O velho do Restelo (ou será de Belém?)
Só hoje reparei que as secratária de estado dos Transportes, Ana Paula Vitorino, chamou "velhos do Restelo" ao PSD por criticarem os investimentos públicos, sobretudo o TGV.
Independentemente da razão ou falta dela por parte de Ana Paula Vitorino, o que me chama a atenção é mais uma vez a utilização da figura do "Velho do Restelo" tipificando aqueles que estão contra o progresso e favorecem o imobilismo. Eu sei que esta leitura do episódio do "Velho do Restelo" é recorrente (reflectida, por exemplo, também, Wikipédia), mas nem por isso deixa de ser errada.
Errada porquê? Quem ler com olhos de ler todo o episódio verá que o Velho do Restelo está longe de ser uma personagem que Camões trata com desprezo. Bem pelo contrário, conforme eu já escrevi, no meu outro blog, Humanae Litterae (que, diga-se a bem da verdade, anda um bocadinho abandonado, mas o tempo não me permite, para já, ser mais assíduo), num artigo chamado "Em defesa do Velho do Restelo".

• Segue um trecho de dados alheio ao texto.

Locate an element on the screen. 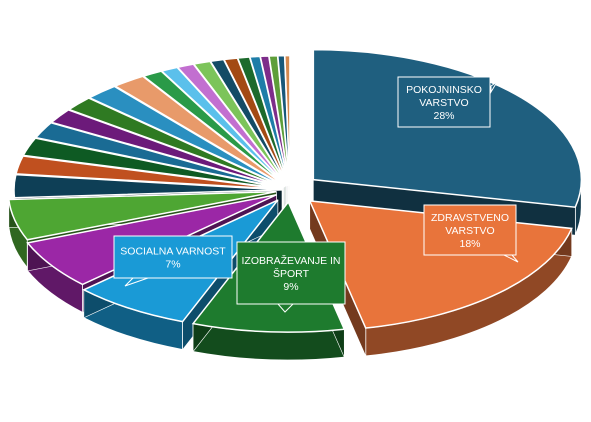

Mas, para quem não tiver paciência para ler o artigo (é um bocadinho longo), sempre pode recorrer à entrada Velho do Restelo da História da Literatura Portuguesa (Universal), que termina assim:
O Velho do Restelo representa o conhecimento experiente do mundo e da alma, de forma dramática e profundamente humana. Incarna uma corrente de ideias que, no fundo, está consciente dos aspectos negativos do feito épico que Camões conta. De notar que, em Os Lusíadas, ele representa a lucidez e não tem o sentido retrógrado e agoireiro com que corre, como expressão popular.
Se calhar, era tempo das nossas elites actualizarem os seus lugares-comuns, as suas metáforas, pois, por vezes, algumas, tal como o "Velho do Restelo" baseiam-se em interpretações que não resistem a uma análise dos textos que lhe deram origem.
Aliás, como se refere no Insurgente, o inquilino de Belém parece que está a ficar um bocadinho descontente.